Des mini-reportages sur les façons de vivre, de penser, d'étudier, d'aimer en Chine. Des petits billets pour montrer une Chine plurielles, diverses et contradictoire.
L’idée de l’enfant revenait constamment dans mon imagination. Faire un enfant avec une Chinoise, voir naître et élever un être qui vient de moi, je ressentais soudain cela comme un miracle hallucinant, de désirable comme rien d’autre au monde.
Je pensais à l’enfant plus qu’à la femme, en vérité, car si la femme peut me décevoir, l’enfant ne le pourrait pas.
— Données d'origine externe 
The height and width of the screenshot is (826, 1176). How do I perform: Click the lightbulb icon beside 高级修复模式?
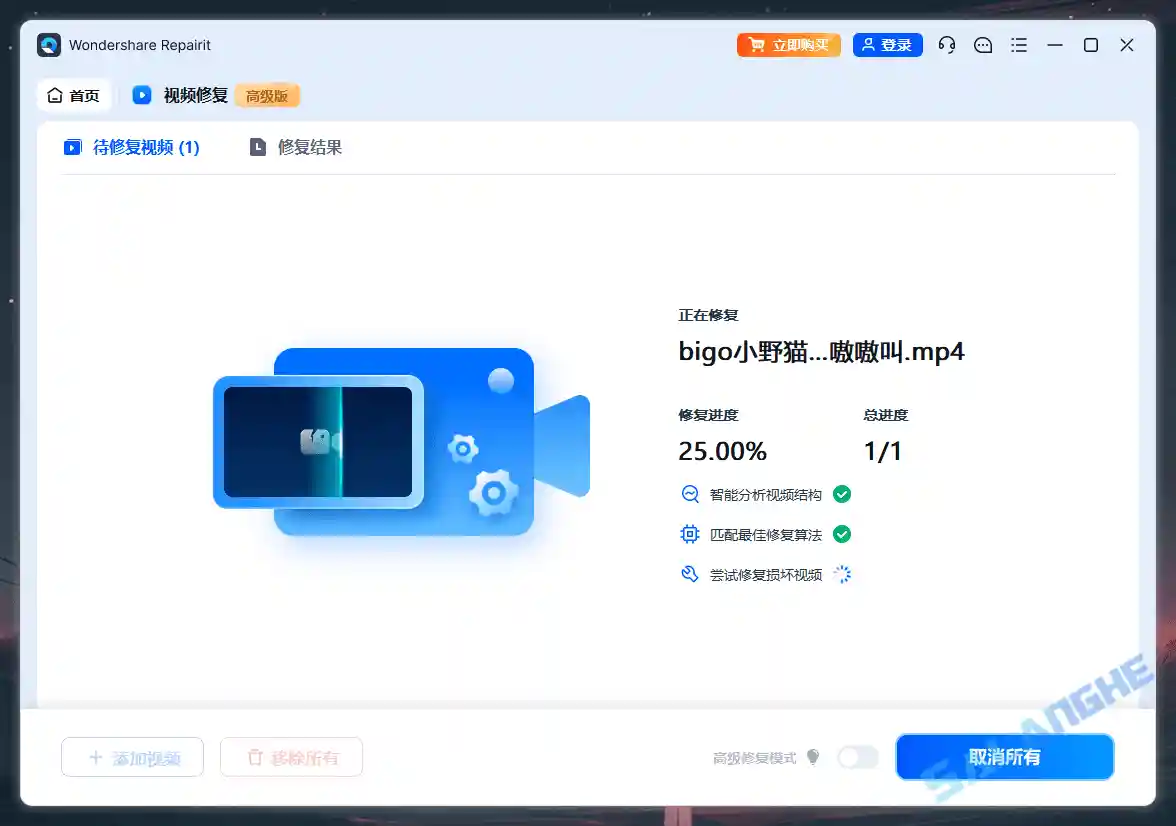point(814,757)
Il n’y a pas d’espoir mis sur l’enfant, il n’y a qu’un événement extraordinaire qu’il convient de vivre et d’incarner.
Je pensais à l’enfant, et je pensais aux langues qu’il devrait parler. Ma femme parlerait avec lui en chinois, moi en français, et la langue officielle de la famille, serait l’anglais. On en ferait un polyglotte dès le berceau, il n’aurait plus à se soucier des langues étrangères, quel repos.
Je voyais des gens faire du taiji, sur le campus, et je pensais : « Mon gamin fera peut-être du taiji, lui aussi, quand il sera vieux. Ce sera un Chinois. Je vais faire un Chinois. » Mon enfant parlera couramment le chinois, il le fera sans fierté, sans arrogance. Il sera superbe et plein de classe, plein de sagesse, il sera d’une beauté sans égal. Mon enfant sera en avance sur l’Histoire, il aura les yeux un peu bridés et la tête ronde. Partout où il passera, les Chinois auront envie d’aimer la France et les Français d’aimer la Chine.